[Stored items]
==========
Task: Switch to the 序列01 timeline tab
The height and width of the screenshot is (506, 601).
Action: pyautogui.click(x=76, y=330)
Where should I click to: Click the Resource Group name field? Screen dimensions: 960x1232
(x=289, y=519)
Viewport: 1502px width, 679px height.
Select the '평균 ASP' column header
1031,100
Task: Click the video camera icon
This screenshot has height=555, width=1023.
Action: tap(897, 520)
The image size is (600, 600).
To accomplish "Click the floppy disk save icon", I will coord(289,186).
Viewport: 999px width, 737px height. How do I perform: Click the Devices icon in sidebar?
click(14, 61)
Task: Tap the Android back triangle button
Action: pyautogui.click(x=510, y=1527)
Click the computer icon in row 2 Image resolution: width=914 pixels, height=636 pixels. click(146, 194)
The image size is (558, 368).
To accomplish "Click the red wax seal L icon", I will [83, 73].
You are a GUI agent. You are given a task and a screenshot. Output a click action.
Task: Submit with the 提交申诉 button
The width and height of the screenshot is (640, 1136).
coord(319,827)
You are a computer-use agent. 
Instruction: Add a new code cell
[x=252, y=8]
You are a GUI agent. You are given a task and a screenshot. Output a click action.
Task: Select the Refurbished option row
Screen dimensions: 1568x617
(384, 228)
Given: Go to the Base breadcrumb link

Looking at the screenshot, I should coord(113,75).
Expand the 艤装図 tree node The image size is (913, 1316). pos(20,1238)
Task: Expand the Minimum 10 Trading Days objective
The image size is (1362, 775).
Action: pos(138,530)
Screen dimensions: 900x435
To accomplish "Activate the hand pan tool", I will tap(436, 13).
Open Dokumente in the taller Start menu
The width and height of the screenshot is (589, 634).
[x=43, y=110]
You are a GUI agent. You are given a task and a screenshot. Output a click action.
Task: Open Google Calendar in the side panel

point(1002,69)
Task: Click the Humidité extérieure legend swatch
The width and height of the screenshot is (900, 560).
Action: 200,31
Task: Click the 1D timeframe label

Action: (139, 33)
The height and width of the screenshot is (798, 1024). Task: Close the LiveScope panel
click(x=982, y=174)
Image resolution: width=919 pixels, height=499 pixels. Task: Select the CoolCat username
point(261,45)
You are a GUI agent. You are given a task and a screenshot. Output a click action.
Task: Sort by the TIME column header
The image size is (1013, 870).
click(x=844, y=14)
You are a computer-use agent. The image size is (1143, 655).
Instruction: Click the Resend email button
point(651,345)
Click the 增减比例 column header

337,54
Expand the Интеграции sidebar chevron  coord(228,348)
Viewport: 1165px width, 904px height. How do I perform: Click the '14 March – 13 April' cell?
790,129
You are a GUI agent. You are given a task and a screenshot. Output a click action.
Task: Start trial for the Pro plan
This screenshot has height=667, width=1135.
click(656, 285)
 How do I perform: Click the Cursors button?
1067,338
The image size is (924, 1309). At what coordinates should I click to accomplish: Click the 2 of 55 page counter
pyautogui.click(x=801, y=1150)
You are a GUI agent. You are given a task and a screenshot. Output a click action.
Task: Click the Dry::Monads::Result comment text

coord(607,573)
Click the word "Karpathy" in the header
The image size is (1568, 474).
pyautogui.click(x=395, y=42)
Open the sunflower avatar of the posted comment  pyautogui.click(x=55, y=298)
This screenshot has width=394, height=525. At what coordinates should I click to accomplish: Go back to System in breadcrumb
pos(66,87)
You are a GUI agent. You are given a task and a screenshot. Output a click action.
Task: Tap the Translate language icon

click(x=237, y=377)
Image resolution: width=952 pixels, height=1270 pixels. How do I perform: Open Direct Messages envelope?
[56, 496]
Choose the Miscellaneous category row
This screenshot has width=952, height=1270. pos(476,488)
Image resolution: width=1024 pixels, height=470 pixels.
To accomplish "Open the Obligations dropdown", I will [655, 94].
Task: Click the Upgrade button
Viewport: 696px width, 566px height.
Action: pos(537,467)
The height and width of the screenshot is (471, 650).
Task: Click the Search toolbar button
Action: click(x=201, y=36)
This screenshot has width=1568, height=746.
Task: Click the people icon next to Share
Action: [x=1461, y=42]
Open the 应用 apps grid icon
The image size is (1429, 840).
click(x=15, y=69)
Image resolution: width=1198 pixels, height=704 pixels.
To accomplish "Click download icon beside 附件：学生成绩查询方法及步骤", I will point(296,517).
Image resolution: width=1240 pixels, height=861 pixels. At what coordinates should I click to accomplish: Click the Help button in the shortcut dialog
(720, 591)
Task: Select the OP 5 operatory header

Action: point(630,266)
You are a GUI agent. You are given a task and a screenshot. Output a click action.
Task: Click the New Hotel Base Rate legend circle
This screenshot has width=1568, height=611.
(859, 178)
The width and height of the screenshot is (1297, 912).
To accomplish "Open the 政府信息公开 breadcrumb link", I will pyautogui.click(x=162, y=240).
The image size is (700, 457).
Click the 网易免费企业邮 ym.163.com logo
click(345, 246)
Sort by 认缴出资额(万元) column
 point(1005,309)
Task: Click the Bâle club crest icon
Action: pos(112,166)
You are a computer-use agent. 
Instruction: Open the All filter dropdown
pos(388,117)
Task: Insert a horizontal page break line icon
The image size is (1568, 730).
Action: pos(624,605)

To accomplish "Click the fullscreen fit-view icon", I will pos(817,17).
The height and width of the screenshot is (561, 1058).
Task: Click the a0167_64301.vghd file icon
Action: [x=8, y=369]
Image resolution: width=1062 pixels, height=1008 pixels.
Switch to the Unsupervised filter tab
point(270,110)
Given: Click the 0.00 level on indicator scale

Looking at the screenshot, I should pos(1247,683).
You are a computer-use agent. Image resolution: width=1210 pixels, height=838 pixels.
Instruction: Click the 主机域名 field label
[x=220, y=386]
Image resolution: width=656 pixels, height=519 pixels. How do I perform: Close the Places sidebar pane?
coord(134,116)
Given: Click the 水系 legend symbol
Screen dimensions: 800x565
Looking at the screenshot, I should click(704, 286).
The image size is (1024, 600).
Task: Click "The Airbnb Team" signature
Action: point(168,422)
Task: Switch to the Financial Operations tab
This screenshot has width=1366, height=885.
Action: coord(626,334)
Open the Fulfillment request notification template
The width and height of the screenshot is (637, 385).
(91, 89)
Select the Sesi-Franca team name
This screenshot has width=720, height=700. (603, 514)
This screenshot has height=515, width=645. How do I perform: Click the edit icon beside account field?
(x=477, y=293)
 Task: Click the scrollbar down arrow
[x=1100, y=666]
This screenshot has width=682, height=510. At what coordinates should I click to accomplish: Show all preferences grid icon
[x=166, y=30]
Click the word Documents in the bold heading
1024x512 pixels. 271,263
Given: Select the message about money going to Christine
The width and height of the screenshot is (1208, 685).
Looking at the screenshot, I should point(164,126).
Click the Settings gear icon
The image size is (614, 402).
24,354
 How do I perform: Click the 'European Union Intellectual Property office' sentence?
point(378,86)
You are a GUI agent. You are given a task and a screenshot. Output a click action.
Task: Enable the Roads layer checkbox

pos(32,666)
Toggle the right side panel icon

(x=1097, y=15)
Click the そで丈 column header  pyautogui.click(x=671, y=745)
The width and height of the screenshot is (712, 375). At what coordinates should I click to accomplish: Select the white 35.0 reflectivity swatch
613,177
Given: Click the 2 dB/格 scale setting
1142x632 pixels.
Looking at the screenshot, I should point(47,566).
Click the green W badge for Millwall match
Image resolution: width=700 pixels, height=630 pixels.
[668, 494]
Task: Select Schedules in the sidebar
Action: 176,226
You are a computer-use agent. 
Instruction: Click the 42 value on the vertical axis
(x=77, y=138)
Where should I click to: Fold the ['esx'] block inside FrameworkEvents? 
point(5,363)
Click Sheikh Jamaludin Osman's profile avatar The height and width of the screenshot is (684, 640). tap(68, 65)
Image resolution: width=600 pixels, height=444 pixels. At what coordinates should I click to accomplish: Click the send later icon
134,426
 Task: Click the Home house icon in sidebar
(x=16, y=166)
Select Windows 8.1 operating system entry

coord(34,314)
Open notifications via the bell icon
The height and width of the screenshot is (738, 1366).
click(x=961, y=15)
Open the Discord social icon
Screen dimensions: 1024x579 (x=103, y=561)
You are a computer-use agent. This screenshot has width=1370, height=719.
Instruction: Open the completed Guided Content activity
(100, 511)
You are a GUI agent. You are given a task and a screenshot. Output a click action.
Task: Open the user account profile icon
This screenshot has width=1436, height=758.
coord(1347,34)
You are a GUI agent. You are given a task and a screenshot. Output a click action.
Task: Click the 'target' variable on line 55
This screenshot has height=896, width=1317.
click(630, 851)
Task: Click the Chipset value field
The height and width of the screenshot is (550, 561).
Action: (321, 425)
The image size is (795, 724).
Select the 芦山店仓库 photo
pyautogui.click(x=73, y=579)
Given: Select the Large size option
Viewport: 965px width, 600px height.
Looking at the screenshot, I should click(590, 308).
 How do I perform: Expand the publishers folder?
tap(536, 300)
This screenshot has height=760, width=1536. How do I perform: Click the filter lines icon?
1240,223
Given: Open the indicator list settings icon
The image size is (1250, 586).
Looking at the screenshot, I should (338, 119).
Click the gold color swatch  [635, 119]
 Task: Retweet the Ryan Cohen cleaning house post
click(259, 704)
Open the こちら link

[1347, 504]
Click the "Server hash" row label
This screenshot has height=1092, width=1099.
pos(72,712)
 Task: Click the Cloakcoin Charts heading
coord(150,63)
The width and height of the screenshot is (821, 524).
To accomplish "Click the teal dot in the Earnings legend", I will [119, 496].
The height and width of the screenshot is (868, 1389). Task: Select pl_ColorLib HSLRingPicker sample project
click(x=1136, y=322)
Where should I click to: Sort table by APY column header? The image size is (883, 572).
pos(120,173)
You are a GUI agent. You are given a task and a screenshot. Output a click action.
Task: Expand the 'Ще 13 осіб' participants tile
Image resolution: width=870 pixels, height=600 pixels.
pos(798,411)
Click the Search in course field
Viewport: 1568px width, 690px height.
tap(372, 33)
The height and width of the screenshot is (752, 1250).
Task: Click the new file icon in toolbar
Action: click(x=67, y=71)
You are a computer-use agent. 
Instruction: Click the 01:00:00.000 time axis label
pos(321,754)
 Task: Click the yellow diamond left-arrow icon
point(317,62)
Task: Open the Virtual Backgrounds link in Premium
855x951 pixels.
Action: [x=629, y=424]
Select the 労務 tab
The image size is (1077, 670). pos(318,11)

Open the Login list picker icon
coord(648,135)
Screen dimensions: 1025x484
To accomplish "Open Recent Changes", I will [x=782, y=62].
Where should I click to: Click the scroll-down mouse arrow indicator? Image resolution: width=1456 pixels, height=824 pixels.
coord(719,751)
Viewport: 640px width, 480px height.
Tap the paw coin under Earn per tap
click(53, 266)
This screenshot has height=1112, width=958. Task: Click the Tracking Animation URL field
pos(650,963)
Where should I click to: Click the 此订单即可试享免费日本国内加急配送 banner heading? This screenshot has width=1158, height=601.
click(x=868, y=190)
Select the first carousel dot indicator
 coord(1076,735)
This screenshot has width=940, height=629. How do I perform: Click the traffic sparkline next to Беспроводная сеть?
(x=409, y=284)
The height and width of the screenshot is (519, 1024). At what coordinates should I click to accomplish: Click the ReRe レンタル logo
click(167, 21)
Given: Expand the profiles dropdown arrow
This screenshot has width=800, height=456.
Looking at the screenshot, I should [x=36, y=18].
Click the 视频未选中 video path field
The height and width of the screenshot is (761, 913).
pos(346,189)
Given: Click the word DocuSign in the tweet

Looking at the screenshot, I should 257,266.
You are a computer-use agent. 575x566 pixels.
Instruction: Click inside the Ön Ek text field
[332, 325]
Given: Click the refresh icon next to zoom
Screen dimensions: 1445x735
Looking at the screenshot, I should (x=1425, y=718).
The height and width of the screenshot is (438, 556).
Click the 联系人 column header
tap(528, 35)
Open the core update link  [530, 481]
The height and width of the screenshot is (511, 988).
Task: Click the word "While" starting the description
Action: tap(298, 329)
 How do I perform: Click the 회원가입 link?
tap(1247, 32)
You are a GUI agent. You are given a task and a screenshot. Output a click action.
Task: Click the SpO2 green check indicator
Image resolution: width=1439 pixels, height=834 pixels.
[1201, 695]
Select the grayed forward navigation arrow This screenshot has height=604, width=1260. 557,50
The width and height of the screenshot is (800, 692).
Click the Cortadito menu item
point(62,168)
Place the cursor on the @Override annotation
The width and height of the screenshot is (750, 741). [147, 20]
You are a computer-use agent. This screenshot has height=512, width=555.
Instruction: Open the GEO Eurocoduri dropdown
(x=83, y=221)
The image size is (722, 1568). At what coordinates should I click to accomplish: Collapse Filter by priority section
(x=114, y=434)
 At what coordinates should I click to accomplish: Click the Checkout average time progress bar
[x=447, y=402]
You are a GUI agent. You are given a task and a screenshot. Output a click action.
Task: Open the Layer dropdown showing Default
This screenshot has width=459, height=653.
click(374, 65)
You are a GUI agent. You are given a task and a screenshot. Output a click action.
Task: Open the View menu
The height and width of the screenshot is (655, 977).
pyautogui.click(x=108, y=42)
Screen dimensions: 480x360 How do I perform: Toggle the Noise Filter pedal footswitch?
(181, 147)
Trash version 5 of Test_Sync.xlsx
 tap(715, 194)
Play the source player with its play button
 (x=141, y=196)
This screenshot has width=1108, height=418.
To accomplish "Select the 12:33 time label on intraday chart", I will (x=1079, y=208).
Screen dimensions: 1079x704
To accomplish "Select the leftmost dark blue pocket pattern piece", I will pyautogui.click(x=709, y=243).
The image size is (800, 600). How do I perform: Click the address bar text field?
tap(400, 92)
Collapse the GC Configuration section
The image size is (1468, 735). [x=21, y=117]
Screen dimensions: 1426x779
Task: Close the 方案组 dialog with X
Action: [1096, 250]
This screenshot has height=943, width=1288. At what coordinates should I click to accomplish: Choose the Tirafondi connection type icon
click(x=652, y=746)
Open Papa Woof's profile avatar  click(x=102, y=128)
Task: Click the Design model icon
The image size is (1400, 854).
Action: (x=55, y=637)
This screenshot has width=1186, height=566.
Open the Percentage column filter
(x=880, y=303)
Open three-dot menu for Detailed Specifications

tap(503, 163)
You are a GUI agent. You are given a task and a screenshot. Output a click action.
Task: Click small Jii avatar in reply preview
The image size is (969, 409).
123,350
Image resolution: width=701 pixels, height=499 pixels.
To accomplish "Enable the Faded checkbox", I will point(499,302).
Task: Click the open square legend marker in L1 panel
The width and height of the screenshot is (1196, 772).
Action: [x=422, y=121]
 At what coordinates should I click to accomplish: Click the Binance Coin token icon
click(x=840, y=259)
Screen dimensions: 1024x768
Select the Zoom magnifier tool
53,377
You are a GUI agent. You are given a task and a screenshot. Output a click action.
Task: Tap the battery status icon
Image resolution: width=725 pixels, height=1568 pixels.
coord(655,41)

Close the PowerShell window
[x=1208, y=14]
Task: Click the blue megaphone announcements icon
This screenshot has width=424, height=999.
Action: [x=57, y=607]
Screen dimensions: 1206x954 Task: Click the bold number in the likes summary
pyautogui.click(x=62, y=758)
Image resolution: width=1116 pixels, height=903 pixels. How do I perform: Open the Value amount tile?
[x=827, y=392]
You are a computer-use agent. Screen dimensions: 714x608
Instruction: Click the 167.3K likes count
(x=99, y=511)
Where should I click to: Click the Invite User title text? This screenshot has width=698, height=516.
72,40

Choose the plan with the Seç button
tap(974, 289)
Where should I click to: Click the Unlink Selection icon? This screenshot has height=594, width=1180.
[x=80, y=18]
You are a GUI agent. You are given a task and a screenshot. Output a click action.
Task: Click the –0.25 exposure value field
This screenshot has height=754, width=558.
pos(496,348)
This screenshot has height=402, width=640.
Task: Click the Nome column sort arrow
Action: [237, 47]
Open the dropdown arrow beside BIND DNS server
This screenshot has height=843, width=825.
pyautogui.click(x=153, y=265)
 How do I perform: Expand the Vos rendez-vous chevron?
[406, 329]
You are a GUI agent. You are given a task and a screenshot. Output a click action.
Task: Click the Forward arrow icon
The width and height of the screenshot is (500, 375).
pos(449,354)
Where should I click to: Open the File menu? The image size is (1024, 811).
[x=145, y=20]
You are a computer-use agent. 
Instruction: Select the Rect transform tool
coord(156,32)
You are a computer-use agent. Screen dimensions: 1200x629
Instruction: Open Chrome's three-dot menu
==========
● **DIRECTIONS**: Beginning at the line above with "Click the そで丈" and finishing at the line with "Click Sheikh Jamaludin", return each line exactly and return nothing else.

● **EXERCISE RESPONSE**:
Click the そで丈 column header  pyautogui.click(x=671, y=745)
The width and height of the screenshot is (712, 375). At what coordinates should I click to accomplish: Select the white 35.0 reflectivity swatch
613,177
Given: Click the 2 dB/格 scale setting
1142x632 pixels.
Looking at the screenshot, I should point(47,566).
Click the green W badge for Millwall match
Image resolution: width=700 pixels, height=630 pixels.
[668, 494]
Task: Select Schedules in the sidebar
Action: 176,226
You are a computer-use agent. 
Instruction: Click the 42 value on the vertical axis
(x=77, y=138)
Where should I click to: Fold the ['esx'] block inside FrameworkEvents? 
point(5,363)
Click Sheikh Jamaludin Osman's profile avatar The height and width of the screenshot is (684, 640). tap(68, 65)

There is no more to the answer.